◆ **INSTRUCTIONS FOR THE TASK**: Lay out every line of the material below as a numbered list, skipping blank lines and leaving out the pictures.

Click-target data
···

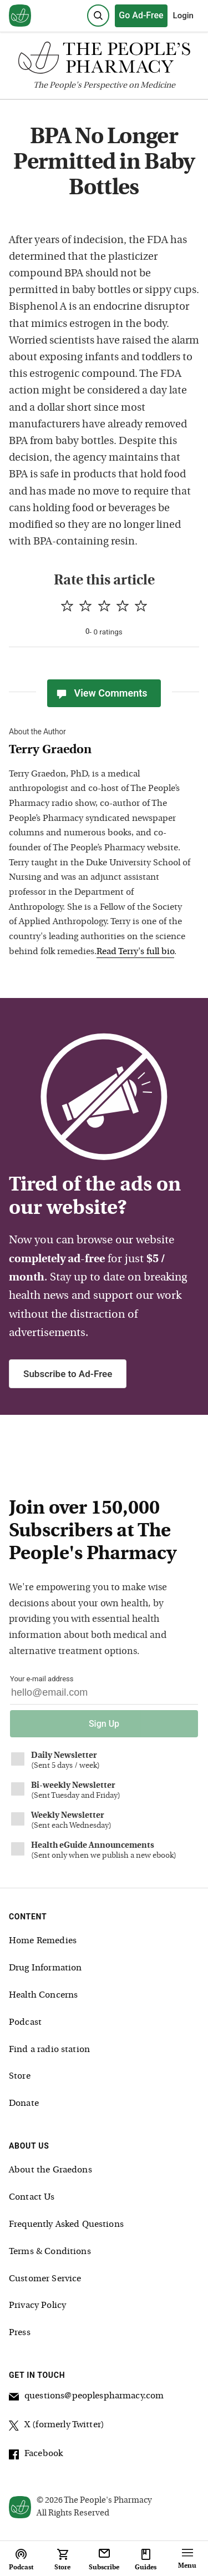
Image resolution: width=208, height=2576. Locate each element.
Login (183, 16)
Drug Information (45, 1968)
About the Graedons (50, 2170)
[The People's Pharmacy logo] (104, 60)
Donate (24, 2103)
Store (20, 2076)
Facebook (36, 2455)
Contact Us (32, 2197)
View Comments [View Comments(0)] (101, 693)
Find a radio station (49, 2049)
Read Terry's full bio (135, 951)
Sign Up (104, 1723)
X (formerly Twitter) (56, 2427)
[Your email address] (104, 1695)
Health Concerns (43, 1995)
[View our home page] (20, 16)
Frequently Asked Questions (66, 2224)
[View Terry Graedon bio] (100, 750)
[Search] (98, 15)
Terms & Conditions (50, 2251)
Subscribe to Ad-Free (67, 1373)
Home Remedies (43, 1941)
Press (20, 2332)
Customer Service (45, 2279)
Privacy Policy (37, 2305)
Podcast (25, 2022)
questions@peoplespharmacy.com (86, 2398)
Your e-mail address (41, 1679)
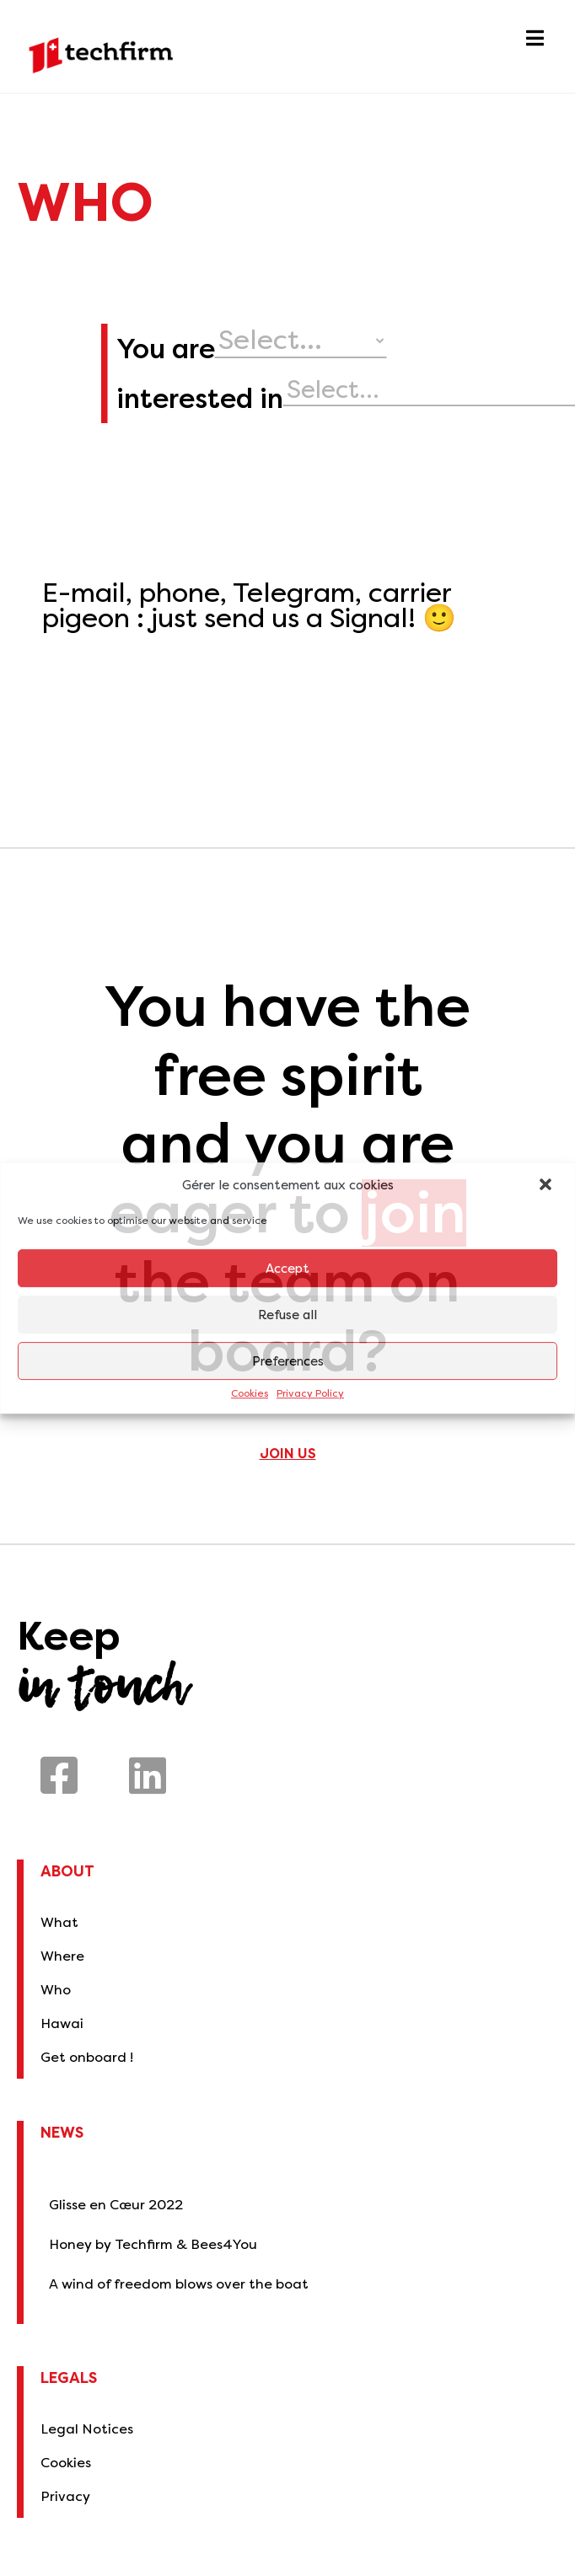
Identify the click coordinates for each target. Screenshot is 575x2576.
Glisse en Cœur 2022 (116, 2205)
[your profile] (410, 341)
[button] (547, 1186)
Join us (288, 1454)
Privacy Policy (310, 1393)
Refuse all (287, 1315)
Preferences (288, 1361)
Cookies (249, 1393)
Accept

···

◆ **RESPONSE TO THIS TASK**:
1. Image resolution: width=208, height=2576. Locate each element.
2. Login (183, 16)
3. Drug Information (45, 1968)
4. About the Graedons (50, 2170)
5. [The People's Pharmacy logo] (104, 60)
6. Donate (24, 2103)
7. Store (20, 2076)
8. Facebook (36, 2455)
9. Contact Us (32, 2197)
10. View Comments [View Comments(0)] (101, 693)
11. Find a radio station (49, 2049)
12. Read Terry's full bio (135, 951)
13. Sign Up (104, 1723)
14. X (formerly Twitter) (56, 2427)
15. [Your email address] (104, 1695)
16. Health Concerns (43, 1995)
17. [View our home page] (20, 16)
18. Frequently Asked Questions (66, 2224)
19. [View Terry Graedon bio] (100, 750)
20. [Search] (98, 15)
21. Terms & Conditions (50, 2251)
22. Subscribe to Ad-Free (67, 1373)
23. Home Remedies (43, 1941)
24. Press (20, 2332)
25. Customer Service (45, 2279)
26. Privacy Policy (37, 2305)
27. Podcast (25, 2022)
28. questions@peoplespharmacy.com (86, 2398)
29. Your e-mail address (41, 1679)
30. Identify the click coordinates for each target. Screenshot is 575x2576.
31. Glisse en Cœur 2022 (116, 2205)
32. [your profile] (410, 341)
33. [button] (547, 1186)
34. Join us (288, 1454)
35. Privacy Policy (310, 1393)
36. Refuse all (287, 1315)
37. Preferences (288, 1361)
38. Cookies (249, 1393)
39. Accept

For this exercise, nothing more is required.